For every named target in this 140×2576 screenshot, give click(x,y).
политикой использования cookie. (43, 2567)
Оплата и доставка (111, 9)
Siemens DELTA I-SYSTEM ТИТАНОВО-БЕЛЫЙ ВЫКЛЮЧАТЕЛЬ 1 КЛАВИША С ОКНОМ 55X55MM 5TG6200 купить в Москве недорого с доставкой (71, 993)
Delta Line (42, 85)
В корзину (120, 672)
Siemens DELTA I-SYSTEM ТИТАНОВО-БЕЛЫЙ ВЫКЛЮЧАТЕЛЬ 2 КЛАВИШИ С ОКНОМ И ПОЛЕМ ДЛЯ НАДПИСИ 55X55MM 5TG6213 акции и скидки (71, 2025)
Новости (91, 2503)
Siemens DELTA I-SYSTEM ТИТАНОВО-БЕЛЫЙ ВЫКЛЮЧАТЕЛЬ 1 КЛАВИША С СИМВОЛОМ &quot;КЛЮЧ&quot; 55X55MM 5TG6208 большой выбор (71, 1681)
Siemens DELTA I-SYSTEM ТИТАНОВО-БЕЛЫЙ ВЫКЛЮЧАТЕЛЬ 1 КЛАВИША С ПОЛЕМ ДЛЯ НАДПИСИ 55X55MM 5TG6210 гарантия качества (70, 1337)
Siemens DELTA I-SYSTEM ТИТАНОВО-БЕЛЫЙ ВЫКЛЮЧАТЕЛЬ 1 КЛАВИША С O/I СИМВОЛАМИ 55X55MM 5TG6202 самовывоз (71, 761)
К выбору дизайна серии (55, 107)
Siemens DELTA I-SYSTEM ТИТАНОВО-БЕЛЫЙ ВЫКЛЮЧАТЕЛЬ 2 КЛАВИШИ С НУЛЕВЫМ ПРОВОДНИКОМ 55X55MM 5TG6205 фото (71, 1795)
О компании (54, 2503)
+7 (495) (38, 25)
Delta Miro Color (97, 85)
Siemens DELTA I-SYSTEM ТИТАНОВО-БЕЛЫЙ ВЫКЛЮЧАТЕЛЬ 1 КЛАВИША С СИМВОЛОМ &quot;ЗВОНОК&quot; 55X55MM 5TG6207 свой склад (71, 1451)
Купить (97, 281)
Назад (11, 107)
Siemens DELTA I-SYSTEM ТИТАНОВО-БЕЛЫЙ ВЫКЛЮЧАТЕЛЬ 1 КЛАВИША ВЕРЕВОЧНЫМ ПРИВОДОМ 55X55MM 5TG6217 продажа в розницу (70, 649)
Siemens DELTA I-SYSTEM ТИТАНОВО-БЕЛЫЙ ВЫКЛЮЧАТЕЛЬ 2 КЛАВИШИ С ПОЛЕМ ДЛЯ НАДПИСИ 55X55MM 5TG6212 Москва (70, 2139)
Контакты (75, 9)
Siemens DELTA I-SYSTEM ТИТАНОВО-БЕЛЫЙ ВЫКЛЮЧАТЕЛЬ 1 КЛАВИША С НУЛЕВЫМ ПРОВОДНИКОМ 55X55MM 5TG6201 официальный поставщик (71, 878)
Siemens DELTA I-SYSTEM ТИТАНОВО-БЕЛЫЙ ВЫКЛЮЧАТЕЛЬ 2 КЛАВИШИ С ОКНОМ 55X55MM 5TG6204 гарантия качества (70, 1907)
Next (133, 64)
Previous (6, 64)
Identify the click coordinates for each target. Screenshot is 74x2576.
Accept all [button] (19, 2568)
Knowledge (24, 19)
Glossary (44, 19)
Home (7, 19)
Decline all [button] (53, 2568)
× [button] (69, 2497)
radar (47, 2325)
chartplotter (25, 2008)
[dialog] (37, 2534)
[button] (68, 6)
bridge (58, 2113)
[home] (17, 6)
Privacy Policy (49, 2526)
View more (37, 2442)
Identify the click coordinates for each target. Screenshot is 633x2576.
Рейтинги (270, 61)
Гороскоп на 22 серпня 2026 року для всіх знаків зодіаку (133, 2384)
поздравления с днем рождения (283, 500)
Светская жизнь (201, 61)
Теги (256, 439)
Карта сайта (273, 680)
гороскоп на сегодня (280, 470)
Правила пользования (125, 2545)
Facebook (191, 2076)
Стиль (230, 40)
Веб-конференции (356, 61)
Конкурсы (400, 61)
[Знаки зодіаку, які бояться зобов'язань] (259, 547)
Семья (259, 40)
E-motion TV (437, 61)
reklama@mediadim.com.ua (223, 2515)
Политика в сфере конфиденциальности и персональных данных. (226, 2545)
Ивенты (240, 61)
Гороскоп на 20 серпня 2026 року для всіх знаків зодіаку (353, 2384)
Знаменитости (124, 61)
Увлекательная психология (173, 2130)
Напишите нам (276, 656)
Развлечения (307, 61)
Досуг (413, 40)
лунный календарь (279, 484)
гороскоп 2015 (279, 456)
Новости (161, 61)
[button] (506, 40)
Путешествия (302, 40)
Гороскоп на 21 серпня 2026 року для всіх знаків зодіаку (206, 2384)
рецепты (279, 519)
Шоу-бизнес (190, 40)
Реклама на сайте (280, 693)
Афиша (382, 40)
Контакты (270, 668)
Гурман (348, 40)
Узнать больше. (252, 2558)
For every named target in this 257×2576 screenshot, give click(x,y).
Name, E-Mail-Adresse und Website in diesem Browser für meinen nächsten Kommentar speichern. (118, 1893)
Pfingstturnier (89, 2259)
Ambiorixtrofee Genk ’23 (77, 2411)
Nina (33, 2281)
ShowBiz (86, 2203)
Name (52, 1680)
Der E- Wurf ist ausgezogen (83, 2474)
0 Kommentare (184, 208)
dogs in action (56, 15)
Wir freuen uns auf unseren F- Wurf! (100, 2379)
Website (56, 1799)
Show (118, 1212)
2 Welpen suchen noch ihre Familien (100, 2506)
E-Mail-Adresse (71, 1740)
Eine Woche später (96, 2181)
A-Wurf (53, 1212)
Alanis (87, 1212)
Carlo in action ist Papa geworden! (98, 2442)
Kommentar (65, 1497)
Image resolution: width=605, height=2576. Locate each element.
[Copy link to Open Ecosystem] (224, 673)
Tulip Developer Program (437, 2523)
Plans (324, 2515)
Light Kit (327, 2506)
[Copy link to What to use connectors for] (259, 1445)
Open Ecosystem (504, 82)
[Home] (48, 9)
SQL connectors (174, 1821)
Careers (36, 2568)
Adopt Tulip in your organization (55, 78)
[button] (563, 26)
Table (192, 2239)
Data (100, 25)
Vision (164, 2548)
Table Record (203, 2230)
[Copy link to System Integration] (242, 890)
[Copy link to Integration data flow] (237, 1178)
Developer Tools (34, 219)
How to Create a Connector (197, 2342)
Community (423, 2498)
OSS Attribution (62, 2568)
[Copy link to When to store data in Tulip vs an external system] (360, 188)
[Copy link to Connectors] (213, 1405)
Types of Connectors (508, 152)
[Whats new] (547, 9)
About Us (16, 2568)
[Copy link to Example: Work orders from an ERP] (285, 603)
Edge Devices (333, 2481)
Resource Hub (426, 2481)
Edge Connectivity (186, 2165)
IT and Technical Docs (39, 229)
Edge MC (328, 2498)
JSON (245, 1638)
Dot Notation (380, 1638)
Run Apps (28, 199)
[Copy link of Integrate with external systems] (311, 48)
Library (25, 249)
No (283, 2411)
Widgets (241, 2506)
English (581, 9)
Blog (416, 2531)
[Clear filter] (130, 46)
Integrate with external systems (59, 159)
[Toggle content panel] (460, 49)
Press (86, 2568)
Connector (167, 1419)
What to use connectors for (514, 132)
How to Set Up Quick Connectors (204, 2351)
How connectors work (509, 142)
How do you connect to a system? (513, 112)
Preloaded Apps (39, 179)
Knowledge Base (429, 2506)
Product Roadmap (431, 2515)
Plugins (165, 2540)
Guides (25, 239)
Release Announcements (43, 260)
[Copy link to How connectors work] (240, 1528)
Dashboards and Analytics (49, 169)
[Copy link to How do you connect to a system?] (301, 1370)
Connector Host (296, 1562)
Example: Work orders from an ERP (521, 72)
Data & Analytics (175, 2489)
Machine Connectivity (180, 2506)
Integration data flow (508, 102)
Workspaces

(WORK ORDER):
One stretch of the lines above is wanted, from the line that contains "[Copy link to When" through the line that contains "Widgets (241, 2506)". Output it exactly.

(OUTPUT OF THE TASK):
[Copy link to When to store data in Tulip vs an external system] (360, 188)
[Copy link to Connectors] (213, 1405)
Types of Connectors (508, 152)
[Whats new] (547, 9)
About Us (16, 2568)
[Copy link to Example: Work orders from an ERP] (285, 603)
Edge Devices (333, 2481)
Resource Hub (426, 2481)
Edge Connectivity (186, 2165)
IT and Technical Docs (39, 229)
Edge MC (328, 2498)
JSON (245, 1638)
Dot Notation (380, 1638)
Run Apps (28, 199)
[Copy link of Integrate with external systems] (311, 48)
Library (25, 249)
No (283, 2411)
Widgets (241, 2506)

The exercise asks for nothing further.